Verify a random sample of filed entries against actual code.

  1. Pick 3 random entries from the set just filed.
  2. For each entry, read the related_files listed in the entry.
  3. Verify the claims are accurate — does the code actually do what the entry says?
  4. Report results:
    code
    [bootstrap] Spot-check (3/N entries):
      "Auth middleware chain" — verified, src/auth/middleware.ts exports chain at L45
      "Controller-service layering" — verified, pattern holds in 4/4 sampled routes
      "DB migrations before seeds" — INACCURATE: seed.sh actually checks migration status first
    
  5. If any entry is inaccurate, offer to correct or remove it. This step is advisory — it does not block completion.

Step 8: Cleanup

Wrap up the bootstrap session.

  1. Update work item notes with a session summary:

    bash
    # Append to notes.md
    
    markdown
    ## YYYY-MM-DDTHH:MM
    **Focus:** Bootstrap via /bootstrap
    **Domains explored:** <list>
    **Entries filed:** N entries across M categories
    **Contradictions found:** <count and brief descriptions, or "none">
    **Spot-check:** <pass/fail summary>
    **Next:** <remaining domains if partial, or "Bootstrap complete">
    
  2. Check off completed phases in plan.md — each bootstrapped domain's scope task gets marked [x].
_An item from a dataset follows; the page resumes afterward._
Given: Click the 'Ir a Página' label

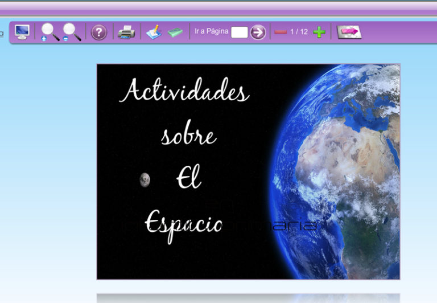Looking at the screenshot, I should (x=211, y=32).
  3. If all domains are bootstrapped:

    • Archive the work item: lore work archive "<SLUG>"
  4. If partial completion (some domains remain):

    • Leave the work item active for later /bootstrap resumption
    • Run lore work heal
  5. Report to user:

    code
    [bootstrap] Done.
    Domains explored: N
    Entries filed: M (confidence: medium, source: bootstrap)
    Spot-check: K/3 verified
    Remaining: <list if any, or "none — bootstrap complete">
    

Resuming a Bootstrap

When /bootstrap is called and an existing bootstrap-* work item is found:

  1. Read findings.md and plan.md to determine which domains are already bootstrapped (checked phases).
  2. Re-run scoping (bootstrap-scope.sh) to detect any new directories since the last run.
  3. Present the current state:
    code
    [bootstrap] Resuming — found existing bootstrap work item.
    Already explored: src/auth, src/api, lib/
    New/remaining: src/workers, tests/
    Proceed with remaining domains? (or specify different scope)
    
  4. User confirms scope. Proceed from Step 2 with only the unchecked/new domains.
  5. New findings append to existing findings.md. New entries go through the same synthesis/filing/spot-check flow.